Nepal | June 16, 2019

Five-year coffee development strategy in offing

Himalayan News Service

Kathmandu, November 12

Focusing on quality and enhancing the productivity of the coffee sector, the National Tea and Coffee Development Board (NTCDB) has proposed a five-year strategic plan (2016-21). The strategic plan has been submitted to the board committee of NTCDB, which is led by the minister for agricultural development, for approval.

The NTCDB strategy focuses on five major strategic dimensions to realise the ultimate goal of commercial farming of Nepali Arabica coffee in all 41 districts of the country that have been identified as suitable for coffee cultivation.

According to Sheshkanta Gautam, executive director of NTCDB, the strategy focuses on Arabica variety of coffee, which is largely being cultivated in the country and can fetch comparatively high prices as compared to Robusta coffee, which is also cultivated in the country.

According to the latest available data, coffee is cultivated on 2,381 hectares of land and the total annual production hovered around 463 tonnes in 2014-15, as per NTCDB.

“There is high demand for Nepali coffee in the international market but the country has failed to tap the opportunities due to low production volume,” said Gautam.

The strategy developed by NTCDB, with support of the European Union-funded Trade and Private Sector Development Programme under the Ministry of Commerce, is expected to enhance the production base of coffee.

According to the strategic plan, NTCDB in coordination with the Nepal Agriculture Research Council and the Coffee and Tea Development Section under the Ministry of Agricultural Development (MoAD), will support the research works and carry out various activities aimed at making farmers aware about higher yields from coffee production and motivate them to take up coffee plantation in larger areas of land in the 41 districts identified as being suitable for coffee cultivation.

Similarly, various activities to manage the pests and diseases in coffee plants will be designed and implemented shortly, through which NTCDB expects to boost production and quality of Nepali coffee.

The strategic plan has also talked about amending National Coffee Policy-2003 to motivate farmers towards quality production and increase export of coffee in the international market to yield foreign currency.

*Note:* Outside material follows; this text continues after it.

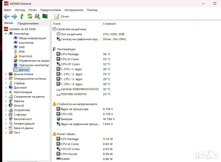Collapse the Компютър tree node

[x=6, y=34]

The strategic plan has identified the need to revise the existing coffee policy also for developing linkages in national as well as domestic markets, increase sales of Nepali coffee to address the growing demand and maintain the image of Nepali organic coffee in the international market.

Likewise, the plan has also emphasised on formulating a separate policy to regulate all concerned non-governmental organisations — national and international — and coffee sector-related activities through NTCDB with an aim of consolidating the benefits to the smallholders.

On the other hand, proper management of coffee subsector development programmes and coordination with relevant stakeholders is expected to lead to achievement of efficiency in negotiating and justifying organic certification, fair trade recognition and increased sales in both national and international markets, according to the strategic plan.

The strategic plan has also highlighted the crucial aspect of market promotion and trademark registration of Himalayan Coffee in various export destinations. Currently, Korea, Japan, China and Germany are the major export markets of Nepali coffee.


Elevate production area: Study

KATHMANDU: A recent study has recommended elevating the coffee cultivation area as the currently cultivated areas will face challenges due to global warming after two decades. The study titled, ‘Suitability Analysis and Projected Climate Change Impact on Banana and Coffee Production Zones in Nepal’ has suggested to elevate coffee production area to around 1,350 metres because the temperature there after 20 to 30 years will be similar to that of 1,100 metres, where the coffee is being cultivated in the country at present. “It would be better to elevate new farming areas as the country is planning to embark on a long-term strategy for coffee sector development,” said Juerg Merz, who is currently serving as programme adviser at HELVETAS Nepal.


A version of this article appears in print on November 13, 2016 of The Himalayan Times.